From 3043c188f5a3c1524b7355e79f776a2154bfae8a Mon Sep 17 00:00:00 2001
From: Believethehype <tobias_baur@yahoo.com>
Date: Mon, 18 Dec 2023 13:57:53 +0100
Subject: [PATCH] fixing media converter tools

---
 nostr_dvm/tasks/convert_media.py           |  2 +-
 nostr_dvm/utils/mediasource_utils.py       |  2 +-
 nostr_dvm/utils/scrapper/media_scrapper.py | 64 ++++++++++++++++++----
 3 files changed, 54 insertions(+), 14 deletions(-)

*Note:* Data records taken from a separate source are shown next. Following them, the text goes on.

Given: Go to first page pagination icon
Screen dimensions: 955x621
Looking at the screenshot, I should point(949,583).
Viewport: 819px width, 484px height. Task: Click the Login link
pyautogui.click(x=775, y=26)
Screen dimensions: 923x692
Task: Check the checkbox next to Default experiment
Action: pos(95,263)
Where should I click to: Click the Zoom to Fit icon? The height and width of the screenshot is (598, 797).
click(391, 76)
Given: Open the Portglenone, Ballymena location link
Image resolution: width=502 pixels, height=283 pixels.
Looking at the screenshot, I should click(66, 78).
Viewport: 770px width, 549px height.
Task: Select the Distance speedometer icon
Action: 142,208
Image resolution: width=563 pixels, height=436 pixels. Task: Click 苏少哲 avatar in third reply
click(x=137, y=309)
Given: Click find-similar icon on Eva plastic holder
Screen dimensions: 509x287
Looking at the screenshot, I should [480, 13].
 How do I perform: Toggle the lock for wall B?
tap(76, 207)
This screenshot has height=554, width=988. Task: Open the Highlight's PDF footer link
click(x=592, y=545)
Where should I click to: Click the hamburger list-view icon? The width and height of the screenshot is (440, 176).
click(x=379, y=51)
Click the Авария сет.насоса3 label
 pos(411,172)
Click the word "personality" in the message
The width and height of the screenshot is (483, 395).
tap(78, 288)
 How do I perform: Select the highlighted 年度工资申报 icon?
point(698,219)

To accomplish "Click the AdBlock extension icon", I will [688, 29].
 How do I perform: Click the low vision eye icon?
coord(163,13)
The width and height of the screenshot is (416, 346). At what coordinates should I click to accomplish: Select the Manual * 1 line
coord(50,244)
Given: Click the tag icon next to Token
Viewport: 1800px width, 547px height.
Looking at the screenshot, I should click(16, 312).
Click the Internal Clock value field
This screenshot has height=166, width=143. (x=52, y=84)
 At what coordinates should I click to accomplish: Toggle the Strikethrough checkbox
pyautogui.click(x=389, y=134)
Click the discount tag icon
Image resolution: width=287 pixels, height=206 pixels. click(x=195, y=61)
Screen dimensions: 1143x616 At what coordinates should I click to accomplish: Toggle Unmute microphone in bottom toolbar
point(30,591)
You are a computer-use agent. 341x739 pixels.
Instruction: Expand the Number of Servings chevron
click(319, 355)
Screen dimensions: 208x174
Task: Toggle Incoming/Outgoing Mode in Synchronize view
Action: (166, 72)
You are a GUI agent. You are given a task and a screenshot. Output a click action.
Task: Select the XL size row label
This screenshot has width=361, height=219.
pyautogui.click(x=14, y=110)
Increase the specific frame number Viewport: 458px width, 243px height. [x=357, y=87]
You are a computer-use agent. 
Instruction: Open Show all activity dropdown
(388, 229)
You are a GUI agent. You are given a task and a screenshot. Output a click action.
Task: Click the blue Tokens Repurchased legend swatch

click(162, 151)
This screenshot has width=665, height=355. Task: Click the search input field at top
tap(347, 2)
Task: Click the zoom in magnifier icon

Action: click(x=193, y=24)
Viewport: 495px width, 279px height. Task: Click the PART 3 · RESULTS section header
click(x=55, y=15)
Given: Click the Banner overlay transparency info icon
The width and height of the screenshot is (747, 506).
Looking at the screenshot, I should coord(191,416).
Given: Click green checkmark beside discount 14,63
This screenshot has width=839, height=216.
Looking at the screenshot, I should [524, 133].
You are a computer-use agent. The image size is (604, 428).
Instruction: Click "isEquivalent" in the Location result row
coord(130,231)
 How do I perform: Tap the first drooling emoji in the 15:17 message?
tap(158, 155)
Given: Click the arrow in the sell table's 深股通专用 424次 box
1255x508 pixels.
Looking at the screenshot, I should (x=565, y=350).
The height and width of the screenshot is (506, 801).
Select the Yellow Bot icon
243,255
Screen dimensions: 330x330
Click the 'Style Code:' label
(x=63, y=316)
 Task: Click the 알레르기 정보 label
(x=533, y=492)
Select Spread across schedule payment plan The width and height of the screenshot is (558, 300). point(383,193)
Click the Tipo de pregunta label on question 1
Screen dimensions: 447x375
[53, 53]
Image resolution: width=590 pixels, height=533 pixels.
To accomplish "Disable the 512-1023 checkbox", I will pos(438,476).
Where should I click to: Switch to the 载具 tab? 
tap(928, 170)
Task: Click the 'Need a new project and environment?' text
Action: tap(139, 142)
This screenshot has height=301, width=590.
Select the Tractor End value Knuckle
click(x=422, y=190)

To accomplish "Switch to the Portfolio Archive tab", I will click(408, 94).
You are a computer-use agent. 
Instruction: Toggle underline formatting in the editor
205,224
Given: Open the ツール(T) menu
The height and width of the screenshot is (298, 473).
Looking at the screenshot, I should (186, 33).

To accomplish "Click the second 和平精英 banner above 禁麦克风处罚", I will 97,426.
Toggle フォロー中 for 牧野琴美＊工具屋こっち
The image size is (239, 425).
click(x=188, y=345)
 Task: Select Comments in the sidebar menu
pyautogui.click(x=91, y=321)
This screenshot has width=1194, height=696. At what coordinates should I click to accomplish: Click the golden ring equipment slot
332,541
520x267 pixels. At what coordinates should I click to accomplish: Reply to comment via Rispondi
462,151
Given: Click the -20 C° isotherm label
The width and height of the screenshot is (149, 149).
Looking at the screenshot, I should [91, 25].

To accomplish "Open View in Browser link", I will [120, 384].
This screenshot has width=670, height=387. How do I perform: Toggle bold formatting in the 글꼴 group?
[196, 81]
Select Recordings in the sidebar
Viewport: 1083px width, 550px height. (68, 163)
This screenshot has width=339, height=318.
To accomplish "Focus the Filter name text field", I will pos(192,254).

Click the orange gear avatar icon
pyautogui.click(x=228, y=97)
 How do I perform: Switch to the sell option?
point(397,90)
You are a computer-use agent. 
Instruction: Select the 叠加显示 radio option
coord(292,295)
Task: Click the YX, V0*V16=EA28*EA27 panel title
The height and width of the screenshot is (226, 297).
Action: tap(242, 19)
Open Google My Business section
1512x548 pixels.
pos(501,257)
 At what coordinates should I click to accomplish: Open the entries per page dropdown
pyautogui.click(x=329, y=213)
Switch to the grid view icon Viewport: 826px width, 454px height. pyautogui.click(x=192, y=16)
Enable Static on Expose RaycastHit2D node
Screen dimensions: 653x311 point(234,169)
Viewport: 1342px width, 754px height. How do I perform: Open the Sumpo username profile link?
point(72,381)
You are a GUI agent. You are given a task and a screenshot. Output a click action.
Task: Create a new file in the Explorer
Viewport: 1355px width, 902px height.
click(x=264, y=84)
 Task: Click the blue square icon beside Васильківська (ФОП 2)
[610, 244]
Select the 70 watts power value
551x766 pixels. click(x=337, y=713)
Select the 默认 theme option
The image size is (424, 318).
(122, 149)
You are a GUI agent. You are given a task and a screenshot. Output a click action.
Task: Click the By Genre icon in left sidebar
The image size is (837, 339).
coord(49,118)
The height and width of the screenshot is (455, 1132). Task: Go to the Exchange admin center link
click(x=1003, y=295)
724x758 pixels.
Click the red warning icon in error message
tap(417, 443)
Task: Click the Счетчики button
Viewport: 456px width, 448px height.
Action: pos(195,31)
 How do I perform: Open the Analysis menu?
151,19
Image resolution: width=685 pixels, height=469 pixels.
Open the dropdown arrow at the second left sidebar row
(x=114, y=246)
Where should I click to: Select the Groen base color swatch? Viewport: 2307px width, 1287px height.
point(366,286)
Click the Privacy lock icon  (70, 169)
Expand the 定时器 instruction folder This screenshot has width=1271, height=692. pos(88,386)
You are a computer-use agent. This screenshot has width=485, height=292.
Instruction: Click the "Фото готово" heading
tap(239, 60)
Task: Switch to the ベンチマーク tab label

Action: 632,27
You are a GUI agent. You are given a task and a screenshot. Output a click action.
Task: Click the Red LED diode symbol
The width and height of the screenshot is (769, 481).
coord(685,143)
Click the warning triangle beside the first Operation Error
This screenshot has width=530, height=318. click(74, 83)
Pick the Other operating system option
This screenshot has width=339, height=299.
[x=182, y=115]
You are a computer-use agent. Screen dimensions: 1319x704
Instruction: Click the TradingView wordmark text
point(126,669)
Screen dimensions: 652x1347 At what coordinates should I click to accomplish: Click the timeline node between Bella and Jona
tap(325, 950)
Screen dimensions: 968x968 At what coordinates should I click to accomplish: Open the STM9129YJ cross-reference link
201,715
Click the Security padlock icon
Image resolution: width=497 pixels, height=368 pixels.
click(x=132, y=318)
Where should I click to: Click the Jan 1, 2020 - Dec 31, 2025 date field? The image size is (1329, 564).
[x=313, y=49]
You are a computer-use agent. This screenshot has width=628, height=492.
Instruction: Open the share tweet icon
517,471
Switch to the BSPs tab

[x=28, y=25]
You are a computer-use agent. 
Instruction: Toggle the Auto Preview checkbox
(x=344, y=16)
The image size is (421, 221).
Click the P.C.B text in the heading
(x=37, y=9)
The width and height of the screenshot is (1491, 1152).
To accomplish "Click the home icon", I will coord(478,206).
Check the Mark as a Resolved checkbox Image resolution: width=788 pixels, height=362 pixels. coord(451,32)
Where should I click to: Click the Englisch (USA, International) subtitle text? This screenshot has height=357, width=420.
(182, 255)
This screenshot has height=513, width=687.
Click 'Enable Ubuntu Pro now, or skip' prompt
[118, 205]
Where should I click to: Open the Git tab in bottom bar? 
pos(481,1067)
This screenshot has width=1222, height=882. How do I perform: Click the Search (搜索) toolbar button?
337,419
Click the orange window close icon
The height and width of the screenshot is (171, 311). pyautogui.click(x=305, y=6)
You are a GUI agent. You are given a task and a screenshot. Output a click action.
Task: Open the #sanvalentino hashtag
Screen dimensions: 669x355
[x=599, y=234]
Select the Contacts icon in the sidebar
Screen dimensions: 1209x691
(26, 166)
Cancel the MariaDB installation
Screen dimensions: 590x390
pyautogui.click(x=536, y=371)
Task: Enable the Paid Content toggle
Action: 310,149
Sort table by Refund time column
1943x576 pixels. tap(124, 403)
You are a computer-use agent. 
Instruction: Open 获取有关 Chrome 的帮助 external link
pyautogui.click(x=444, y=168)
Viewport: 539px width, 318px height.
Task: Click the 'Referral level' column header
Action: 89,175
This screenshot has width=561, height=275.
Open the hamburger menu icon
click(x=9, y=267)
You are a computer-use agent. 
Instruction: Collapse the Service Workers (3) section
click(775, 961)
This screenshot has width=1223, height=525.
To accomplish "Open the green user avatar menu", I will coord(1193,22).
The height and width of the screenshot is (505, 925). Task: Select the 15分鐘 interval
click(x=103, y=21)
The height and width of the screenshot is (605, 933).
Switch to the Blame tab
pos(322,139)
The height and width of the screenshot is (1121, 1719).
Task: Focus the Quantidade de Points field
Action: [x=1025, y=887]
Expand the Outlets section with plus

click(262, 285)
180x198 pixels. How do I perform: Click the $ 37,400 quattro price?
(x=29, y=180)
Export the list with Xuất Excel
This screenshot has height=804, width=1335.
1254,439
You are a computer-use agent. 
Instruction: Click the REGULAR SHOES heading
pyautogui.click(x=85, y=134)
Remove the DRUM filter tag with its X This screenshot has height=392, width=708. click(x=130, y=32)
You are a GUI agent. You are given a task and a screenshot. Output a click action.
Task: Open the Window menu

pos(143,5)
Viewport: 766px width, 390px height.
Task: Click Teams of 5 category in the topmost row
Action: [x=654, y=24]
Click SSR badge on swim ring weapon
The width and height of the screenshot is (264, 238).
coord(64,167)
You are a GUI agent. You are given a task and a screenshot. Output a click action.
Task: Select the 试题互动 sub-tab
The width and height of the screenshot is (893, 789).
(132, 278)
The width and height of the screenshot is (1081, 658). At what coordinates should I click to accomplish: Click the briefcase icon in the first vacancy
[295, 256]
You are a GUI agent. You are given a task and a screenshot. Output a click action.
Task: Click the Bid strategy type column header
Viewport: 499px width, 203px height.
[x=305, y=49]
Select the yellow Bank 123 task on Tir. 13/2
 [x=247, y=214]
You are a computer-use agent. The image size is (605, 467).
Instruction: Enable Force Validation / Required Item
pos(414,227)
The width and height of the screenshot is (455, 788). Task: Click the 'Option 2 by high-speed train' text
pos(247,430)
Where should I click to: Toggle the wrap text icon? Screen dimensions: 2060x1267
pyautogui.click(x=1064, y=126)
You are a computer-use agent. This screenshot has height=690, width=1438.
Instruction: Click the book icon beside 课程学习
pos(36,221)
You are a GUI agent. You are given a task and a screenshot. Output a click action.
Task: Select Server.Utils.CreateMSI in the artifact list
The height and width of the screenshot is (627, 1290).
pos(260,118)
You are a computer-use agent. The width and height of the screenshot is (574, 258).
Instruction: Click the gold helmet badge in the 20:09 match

diff --git a/nostr_dvm/tasks/convert_media.py b/nostr_dvm/tasks/convert_media.py
index 2d30475..fa8655c 100644
--- a/nostr_dvm/tasks/convert_media.py
+++ b/nostr_dvm/tasks/convert_media.py
@@ -4,7 +4,7 @@ from nostr_dvm.interfaces.dvmtaskinterface import DVMTaskInterface
 from nostr_dvm.utils.admin_utils import AdminConfig
 from nostr_dvm.utils.definitions import EventDefinitions
 from nostr_dvm.utils.dvmconfig import DVMConfig, build_default_config
-from nostr_dvm.utils.nip89_utils import NIP89Config, check_and_set_d_tag
+from nostr_dvm.utils.nip89_utils import NIP89Config
 from nostr_dvm.utils.mediasource_utils import organize_input_media_data
 from nostr_dvm.utils.output_utils import upload_media_to_hoster
 
diff --git a/nostr_dvm/utils/mediasource_utils.py b/nostr_dvm/utils/mediasource_utils.py
index 9ae98f7..6c7d40f 100644
--- a/nostr_dvm/utils/mediasource_utils.py
+++ b/nostr_dvm/utils/mediasource_utils.py
@@ -20,7 +20,7 @@ def input_data_file_duration(event, dvm_config, client, start=0, end=0):
             input_type = tag.as_vec()[2]
 
     if input_type == "text":
-        # For now, ingore length of any text, just return 1.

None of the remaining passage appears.